Ribut-ribut soal peraturan wajib berjilbab bagi siswi non-muslim di sekolah negeri, juga sempat mewarnai Jakarta di masa kepemimpinan Basuki Tjahaja Purnama atau Ahok pada 2016. Ahok meminta kepada para kepala sekolah negeri di Jakarta agar tidak memaksa siswinya yang non-muslim memakai jilbab demi menjunjung toleransi beragama.
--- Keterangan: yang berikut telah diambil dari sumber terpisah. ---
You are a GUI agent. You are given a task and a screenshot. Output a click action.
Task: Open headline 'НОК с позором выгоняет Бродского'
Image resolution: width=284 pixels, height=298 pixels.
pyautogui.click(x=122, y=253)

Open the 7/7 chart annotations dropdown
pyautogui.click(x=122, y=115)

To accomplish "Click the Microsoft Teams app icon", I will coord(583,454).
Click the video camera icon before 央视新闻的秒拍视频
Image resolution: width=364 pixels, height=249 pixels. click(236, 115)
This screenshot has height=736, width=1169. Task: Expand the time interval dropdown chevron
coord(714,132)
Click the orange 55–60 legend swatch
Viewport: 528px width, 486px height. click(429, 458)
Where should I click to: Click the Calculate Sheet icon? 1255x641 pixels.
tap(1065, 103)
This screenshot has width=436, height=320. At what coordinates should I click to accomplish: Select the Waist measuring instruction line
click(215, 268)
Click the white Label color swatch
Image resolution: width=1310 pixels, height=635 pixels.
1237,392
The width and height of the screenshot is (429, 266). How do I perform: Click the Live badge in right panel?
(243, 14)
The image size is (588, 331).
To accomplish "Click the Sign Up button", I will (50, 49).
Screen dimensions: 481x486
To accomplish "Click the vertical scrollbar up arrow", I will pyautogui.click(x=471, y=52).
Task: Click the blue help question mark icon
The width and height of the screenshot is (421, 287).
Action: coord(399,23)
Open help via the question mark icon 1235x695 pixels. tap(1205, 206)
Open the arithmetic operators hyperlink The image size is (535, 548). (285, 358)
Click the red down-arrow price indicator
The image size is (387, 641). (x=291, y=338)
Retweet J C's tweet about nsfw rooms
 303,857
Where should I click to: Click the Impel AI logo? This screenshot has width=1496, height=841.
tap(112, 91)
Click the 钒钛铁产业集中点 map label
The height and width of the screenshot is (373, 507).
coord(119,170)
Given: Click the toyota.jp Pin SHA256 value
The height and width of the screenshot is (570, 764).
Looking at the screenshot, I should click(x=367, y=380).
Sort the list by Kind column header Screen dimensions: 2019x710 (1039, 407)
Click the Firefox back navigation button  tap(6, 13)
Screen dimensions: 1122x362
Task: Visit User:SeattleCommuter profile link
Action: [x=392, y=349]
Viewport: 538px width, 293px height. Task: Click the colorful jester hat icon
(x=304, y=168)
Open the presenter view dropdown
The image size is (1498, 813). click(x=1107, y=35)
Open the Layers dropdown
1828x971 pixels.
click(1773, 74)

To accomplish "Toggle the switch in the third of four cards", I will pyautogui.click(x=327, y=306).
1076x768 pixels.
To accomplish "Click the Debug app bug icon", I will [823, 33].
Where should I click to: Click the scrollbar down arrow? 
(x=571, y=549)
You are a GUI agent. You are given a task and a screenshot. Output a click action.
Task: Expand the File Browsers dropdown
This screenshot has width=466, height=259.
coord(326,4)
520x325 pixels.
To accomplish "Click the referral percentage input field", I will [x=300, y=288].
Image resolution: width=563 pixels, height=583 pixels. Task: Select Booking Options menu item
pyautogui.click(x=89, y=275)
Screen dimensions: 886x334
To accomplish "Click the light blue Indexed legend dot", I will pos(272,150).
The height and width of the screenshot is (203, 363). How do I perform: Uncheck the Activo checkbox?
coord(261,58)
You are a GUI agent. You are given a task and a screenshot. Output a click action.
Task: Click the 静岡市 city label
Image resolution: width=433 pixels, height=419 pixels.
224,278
40 tahun lalu, kondisinya justru terbalik. Rezim Orde Baru malah berusaha menghalangi siswi-siswi sekolah negeri mengenakan jilbab saat pergi ke sekolah. Kebijakan menyeragamkan busana sekolah yang pertama kali, disosialisasikan oleh Menteri Pendidikan dan Kebudayaan (Mendikbud) Daoed Joesoef pada awal dekade 1980-an. Hal ini lantas memicu reaksi negatif dari kalangan umat Islam.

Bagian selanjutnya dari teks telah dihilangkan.